Görkemli bir şekilde uzanan bir cüppe gibiydi- Gerçek Rün Kaynağ’ı onu sonuna kadar dolduruyordu!
Bu Rünler Uzay’a kazınmış, her yöne okunamaz Gerçekler’i yazıyordu. Etrafındaki Varoluş, bu Varoluş’u hala yönetip, yönetmediğinden emin olamıyormuş gibi geriye doğru eğilmişti.
O, etrafındaki Varoluş’u... Emin olamayan hale getirmişti.[Not: Vay be. Varoluş bile artık küçük kalıyor demek. ]
“Bu, Gerçek Frekanslar’ımla Uyum’un Anlamı’dır, Üstat.“
Dedi, sesi geniş ve samimi idi.
“Artık Kaynağ’ın bir ajanı değilim.
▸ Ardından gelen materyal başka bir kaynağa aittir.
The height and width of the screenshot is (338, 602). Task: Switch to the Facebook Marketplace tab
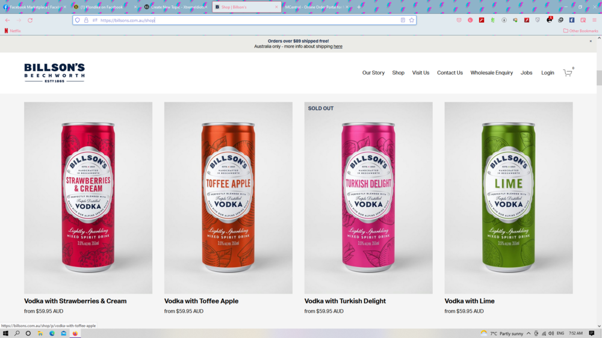[34, 7]
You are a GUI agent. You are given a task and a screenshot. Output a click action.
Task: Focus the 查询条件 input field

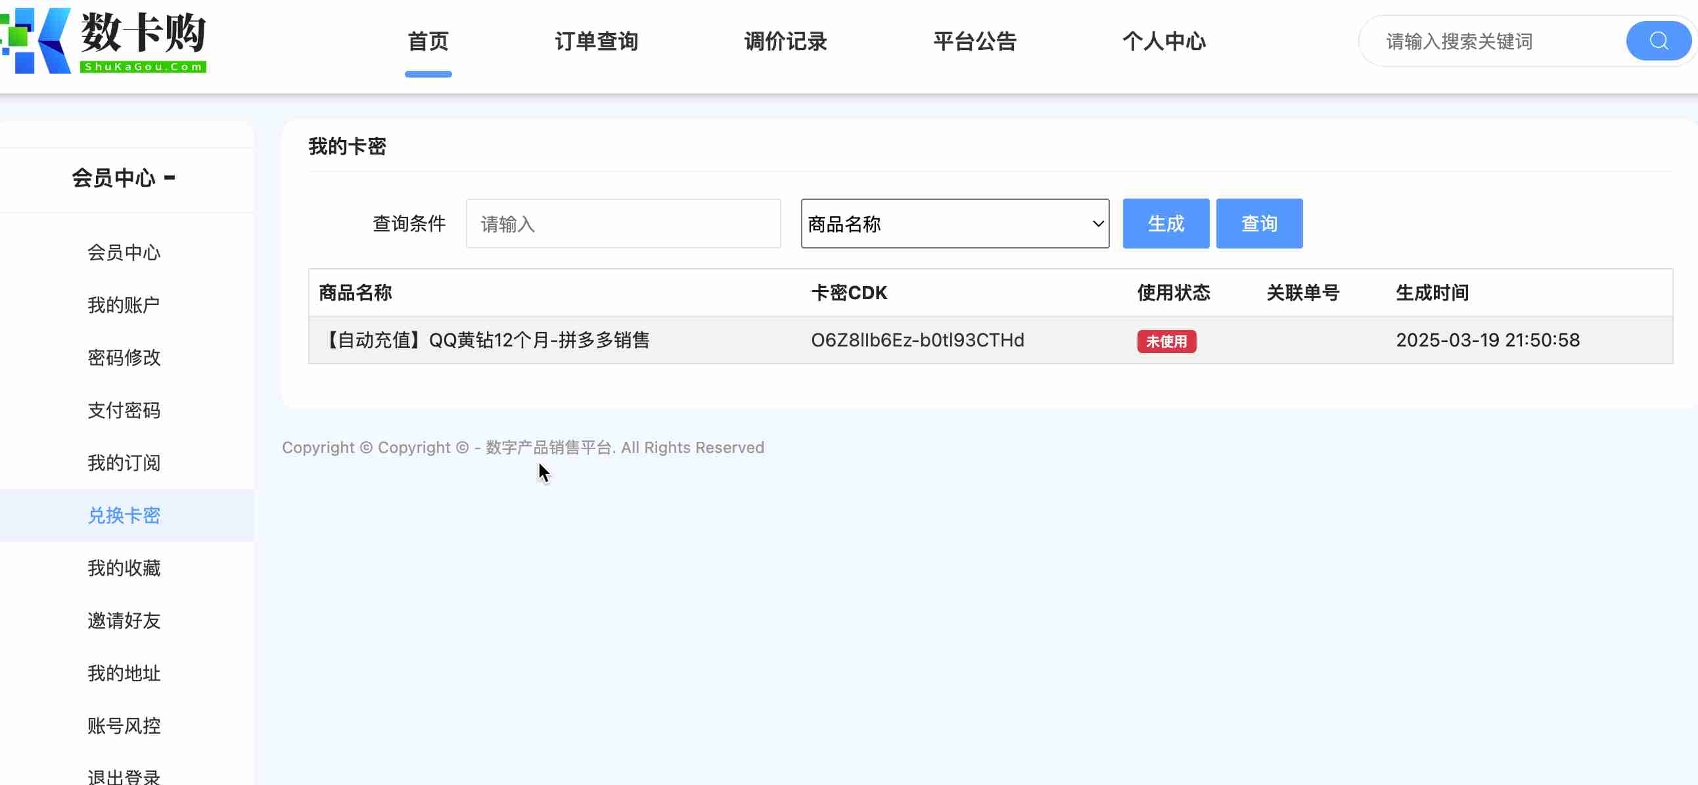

Onun işleyişinin bir aracı değilim. Onun planlarının uygulayıcısıyım. Bir Primarch olarak... Varoluş’un yapısal planlarını istediğim anlama göre bozabilirim. Uyumlaştırdığ’ım her Varoluş’un Gerçek Frekans’ı... Artık daha büyük bir şeyin parçasıdır.“
Arkasında, birbiri ardına ateşlenen çok sayıda Kafes Halkası vardı, her biri onun oluşturduğu Gerçek Frekanslar’dan dövülmüş, stabilize edilmiş Varoluşsal Boyutsal Kafesler’di.
Kafes Halkalar’ı.
Onun arkasında görkemli Işık Hale’si gibi süzülüyorlardı.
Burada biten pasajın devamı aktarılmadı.